By: Mike Campbell
The International Monetary Fund (IMF) has revised its forecast for the cost to the banking sector, stemming from the global economic crisis. The IMF has chopped 0.6tn$ off its cost estimate for the crisis to the banking sector between 2007 and 2010. It now suggests that the bill will be 3.4tn$ (that’s 3.4 million million dollars); given that the world population is around 6bn souls, that equates to slightly under $570 per human being; just to put the figure into perspective.
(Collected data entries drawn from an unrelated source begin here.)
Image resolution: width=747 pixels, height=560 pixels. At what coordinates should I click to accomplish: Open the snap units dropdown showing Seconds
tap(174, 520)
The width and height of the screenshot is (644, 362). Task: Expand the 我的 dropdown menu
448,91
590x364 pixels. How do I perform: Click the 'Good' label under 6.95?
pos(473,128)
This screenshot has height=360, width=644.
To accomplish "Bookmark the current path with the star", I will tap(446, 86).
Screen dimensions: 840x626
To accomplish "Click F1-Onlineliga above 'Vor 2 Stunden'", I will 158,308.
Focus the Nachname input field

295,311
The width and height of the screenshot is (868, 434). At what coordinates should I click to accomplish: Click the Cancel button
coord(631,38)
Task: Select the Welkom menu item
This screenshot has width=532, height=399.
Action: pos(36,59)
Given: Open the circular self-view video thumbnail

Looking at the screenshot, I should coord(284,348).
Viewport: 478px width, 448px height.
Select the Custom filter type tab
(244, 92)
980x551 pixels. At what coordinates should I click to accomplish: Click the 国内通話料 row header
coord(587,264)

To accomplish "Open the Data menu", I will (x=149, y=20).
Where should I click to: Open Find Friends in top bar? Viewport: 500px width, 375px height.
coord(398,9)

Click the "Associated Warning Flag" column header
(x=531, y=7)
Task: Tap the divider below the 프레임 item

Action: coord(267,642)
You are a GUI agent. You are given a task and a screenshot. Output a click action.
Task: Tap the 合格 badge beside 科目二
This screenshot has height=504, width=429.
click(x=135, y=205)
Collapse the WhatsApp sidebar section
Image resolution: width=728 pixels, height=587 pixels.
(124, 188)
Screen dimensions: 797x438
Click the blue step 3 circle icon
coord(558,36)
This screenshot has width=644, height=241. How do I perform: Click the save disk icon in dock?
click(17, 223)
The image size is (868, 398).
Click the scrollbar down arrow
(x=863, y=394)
The IMF revision was made because it believes that the global economy has started to recover faster than expected. The IMF warned against any complacency and urged that necessary financial reforms be put in place without delay. However, the IMF cautioned that many banks had yet to fully account for their losses which means that more bad news is in the pipeline. The financial reforms that are under consideration now include; requiring banks to increase cash reserves; stricter regulations on major financial institutions to cover risk taking; reducing the effects of the boom and bust cycles through regulatory systems; improving international co-operation to better cope with major businesses that trade globally.
The IMF is widely predicted to increase its forecast for next year’s economic growth by half a percent to 3%. Although this is good news, the IMF warned that unemployment risks are likely to remain for quite some time, until the recovery stimulates demand and with it, more employment.
The Eurozone inflation rate dropped by 0.3 year-on-year for September, figures released by EuroStat revealed yesterday. This was the fourth successive month when prices within the block had fallen.